Here’s the sermon I preached with the people of Central Church of the Brethren this past Sunday. It’s behind the paywall - for paid subscribers only - as a way of acknowledging and thanking those of you who support my writing with your dollars in addition to your attention. In this season of variable income and vocational transition, I appreciate you.
Sermon: John 20: 19-31
Central Church of the Brethren
April 7, 2024
Do you know the name Anne Braden?
Anne was born in Louisville, Kentucky in 1924 to a middle-class white family, and grew up in the fullness of what being white in the south meant - segregation and white supremacy. She left Kentucky to go to college at Randolph-Macon Women’s College just down the road in Lynchburg. During those years she had what she calls “a conversion of almost religious intensity” that felt like “turning myself inside out and upside down.” The conversion was about how she understood segregation, white supremacy, race and justice.
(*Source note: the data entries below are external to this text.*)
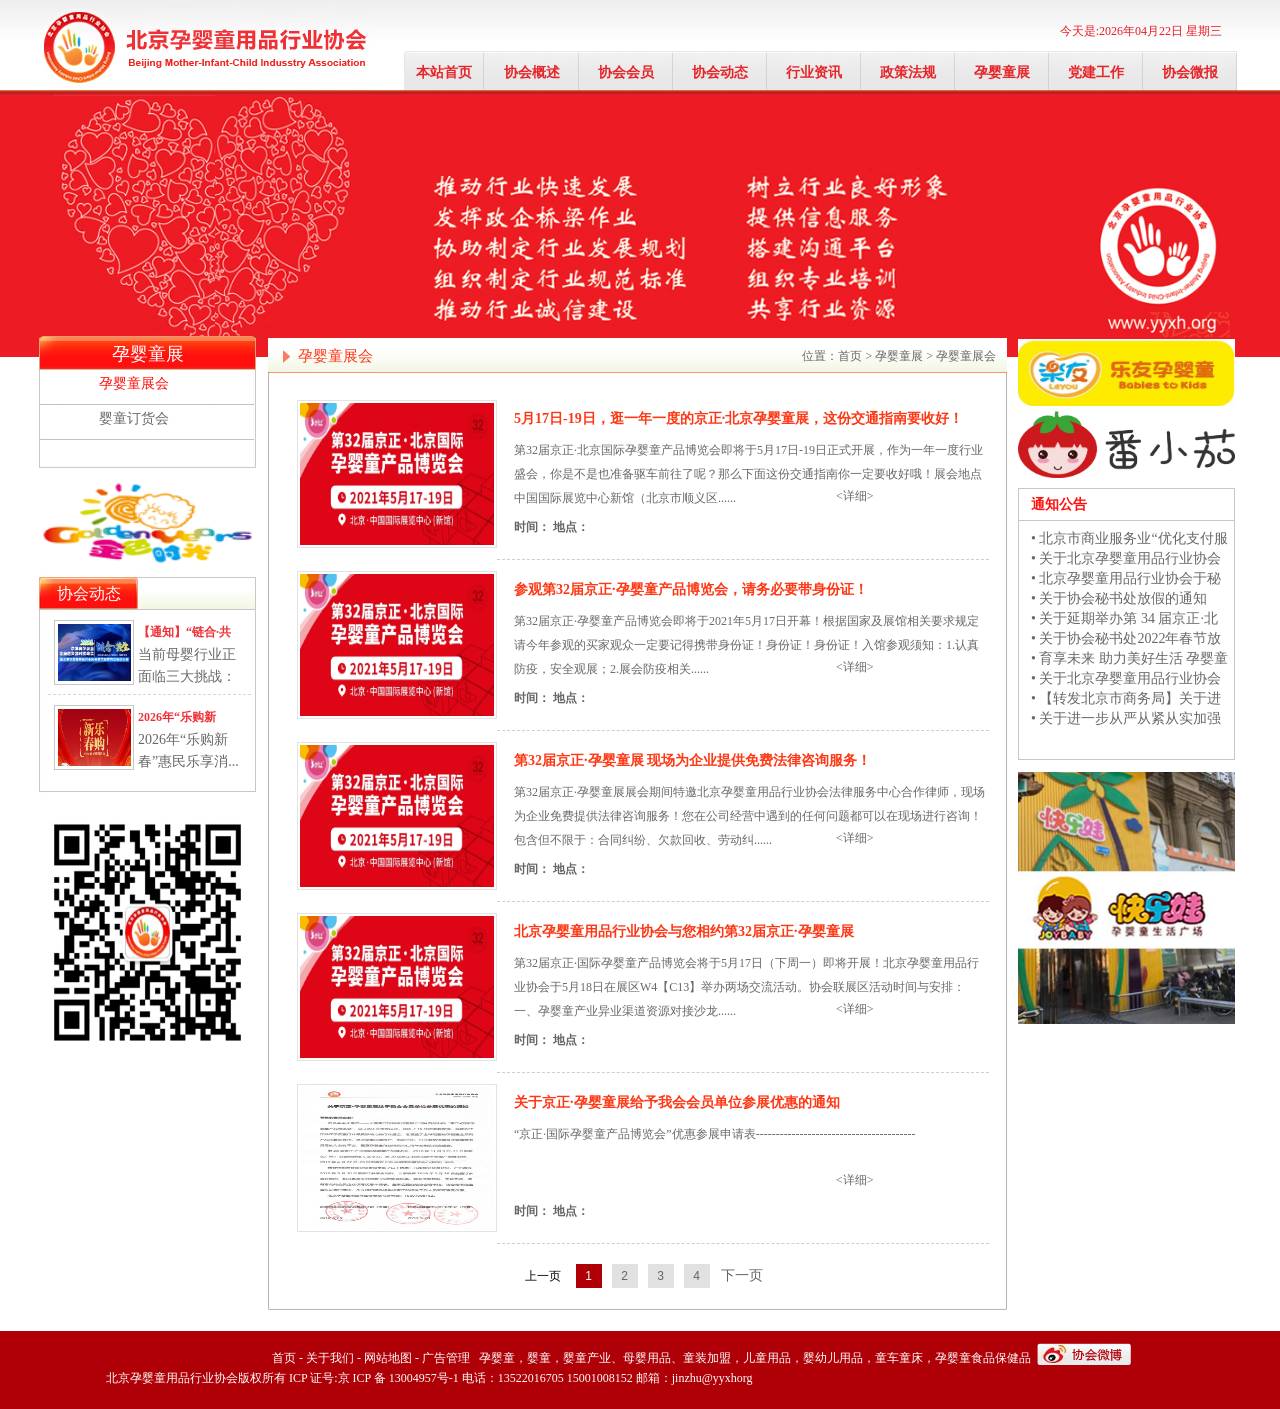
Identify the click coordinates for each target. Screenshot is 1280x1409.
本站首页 (444, 72)
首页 (850, 356)
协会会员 (626, 72)
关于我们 (330, 1358)
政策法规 (908, 72)
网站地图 (388, 1358)
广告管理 (446, 1358)
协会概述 (532, 72)
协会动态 (720, 72)
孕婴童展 (1002, 72)
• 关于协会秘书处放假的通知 (1119, 598)
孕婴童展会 (134, 383)
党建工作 (1096, 72)
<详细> (855, 496)
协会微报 (1190, 72)
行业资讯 (814, 72)
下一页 (742, 1275)
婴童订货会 (134, 418)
The conversion shifted the course of Anne’s life. She moved back to Louisville and worked as a journalist, and she and her husband Carl became some of the most active and visible white allies of the Black Freedom Movement in the American South. The Bradens were powerful and reviled. Anne was arrested multiple times and, when she and Carl purchased a home in a white Louisville suburb as a favor for their Black friends Andrew and Charlotte Wade, couple was charged and tried with SEDITION.